The Corporation enters into contractual commitments to extend credit, normally with fixed expiration dates or termination clauses, at specified rates and for specific purposes. Substantially all of the Corporation’s commitments to extend credit are contingent upon customers maintaining specific credit standards at the time of loan funding. Standby letters of credit are written conditional commitments issued by the Corporation to guarantee the performance of a customer to a third party. In the event the customer does not perform in accordance with the terms of the agreement with the third party, the Corporation would be required to fund the commitment. The maximum potential amount of future payments the Corporation could be required to make is represented by the contractual amount of the commitment. If the commitment were funded, the Corporation would be entitled to seek recovery from the customer. The Corporation’s policies generally require that standby letter of credit arrangements contain security and debt covenants similar to those contained in loan agreements.
The Corporation considers the fees collected in connection with the issuance of standby letters of credit to be representative of the fair value of its obligation undertaken in issuing the guarantee. In accordance with applicable accounting standards related to guarantees, the Corporation defers fees collected in connection with the issuance of standby letters of credit. The fees are then recognized in income proportionately over the life of the standby letter of credit agreement. The deferred standby letter of credit fees represent the fair value of the Corporation’s potential obligations under the standby letter of credit guarantees.
Year-end financial instruments with off-balance-sheet risk were as follows:
 
2013
 
2012
Commitments to extend credit
$
6,919,942

 
$
5,710,448

Standby letters of credit
186,857

 
186,049

Deferred standby letter of credit fees
1,450

 
1,412


Credit Card Guarantees. The Corporation guarantees the credit card debt of certain customers to the merchant bank that issues the cards. At December 31, 2013 and 2012, the guarantees totaled approximately $8.4 million and $8.8 million, of which amounts, $1.2 million and $1.0 million were fully collateralized.
Securities Lending. The Corporation lends certain customer securities to creditworthy brokers on behalf of those customers. If the borrower fails to return these securities, the Corporation indemnifies its customers based on the then current net realizable fair value of the securities. The Corporation holds collateral received in securities lending transactions as an agent. Accordingly, such collateral assets are not assets of the Corporation. The Corporation requires borrowers to provide collateral equal to or in excess of 100% of the fair value of the securities borrowed. The collateral is valued daily and additional collateral is requested as necessary. The maximum future payments guaranteed by the Corporation under these contractual agreements (representing the fair value of securities lent to brokers) totaled $2.0 billion at December 31, 2013. At December 31, 2013, the Corporation held in trust liquid assets with a fair value of $2.1 billion as collateral for these agreements.

_Material:_
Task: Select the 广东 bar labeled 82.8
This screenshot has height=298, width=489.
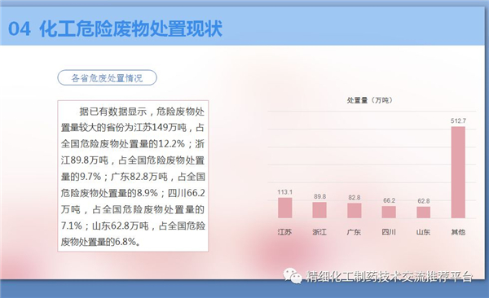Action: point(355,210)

...

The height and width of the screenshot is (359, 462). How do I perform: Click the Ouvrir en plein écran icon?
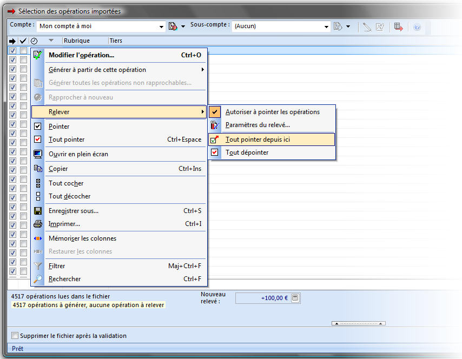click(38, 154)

_Tasks and exercises:_
1/ Reproduce the text on credit commitments and guarantees from "The Corporation considers" to "of credit guarantees.".
2/ Summarize the text on credit commitments and guarantees in two sentences.
3/ Resume the text on credit commitments and guarantees after its last sentence.
Nothing in the data is needed here.

_Exercise responses:_
1/
The Corporation considers the fees collected in connection with the issuance of standby letters of credit to be representative of the fair value of its obligation undertaken in issuing the guarantee. In accordance with applicable accounting standards related to guarantees, the Corporation defers fees collected in connection with the issuance of standby letters of credit. The fees are then recognized in income proportionately over the life of the standby letter of credit agreement. The deferred standby letter of credit fees represent the fair value of the Corporation’s potential obligations under the standby letter of credit guarantees.

2/ The Corporation makes commitments to extend credit and issues standby letters of credit that guarantee customers' performance to third parties, deferring the fees it collects and recognizing them in income over the life of each agreement. It also guarantees certain customers' credit card debt and lends customer securities to brokers, requiring collateral of at least 100% of the securities' fair value and indemnifying customers if borrowers fail to return them.

3/
Lease Commitments. The Corporation leases certain office facilities and office equipment under operating leases. Rent expense for all operating leases totaled $24.6 million in 2013, $22.7 million in 2012 and $21.6 million in 2011. Future minimum lease payments due under non-cancelable operating leases at December 31, 2013 were as follows:
2014
$
16,808

2015
14,846

2016
14,487

2017
13,209

2018
11,910

Thereafter
70,906

 
$
142,166


It is expected that certain leases will be renewed, or equipment replaced with new leased equipment, as these leases expire. Aggregate future minimum rentals to be received under non-cancelable subleases greater than one year at December 31, 2013, were $334 thousand.
The Corporation leases a branch facility from a partnership interest of a director. Payments related to this lease totaled $871 thousand in 2013, $902 thousand in 2012, and $898 thousand in 2011. The terms of the lease are substantially the same as those offered for comparable transactions with non-related parties at the time the lease transaction was consummated.
Change in Control Agreements. The Corporation has change-in-control agreements with certain executive officers. Under these agreements, each covered person could receive, upon the effectiveness of a change-in-control, two to three times (depending on the person) his or her base compensation plus the target bonus established for the year, and any unpaid base salary and pro rata target bonus for the year in which the termination occurs, including vacation pay. Additionally, the executive’s insurance benefits will continue for two to three full years after the termination and all long-term incentive awards will immediately vest.
Litigation. The Corporation is subject to various claims and legal actions that have arisen in the course of conducting business. Management does not expect the ultimate disposition of these matters to have a material adverse impact on the Corporation’s financial statements.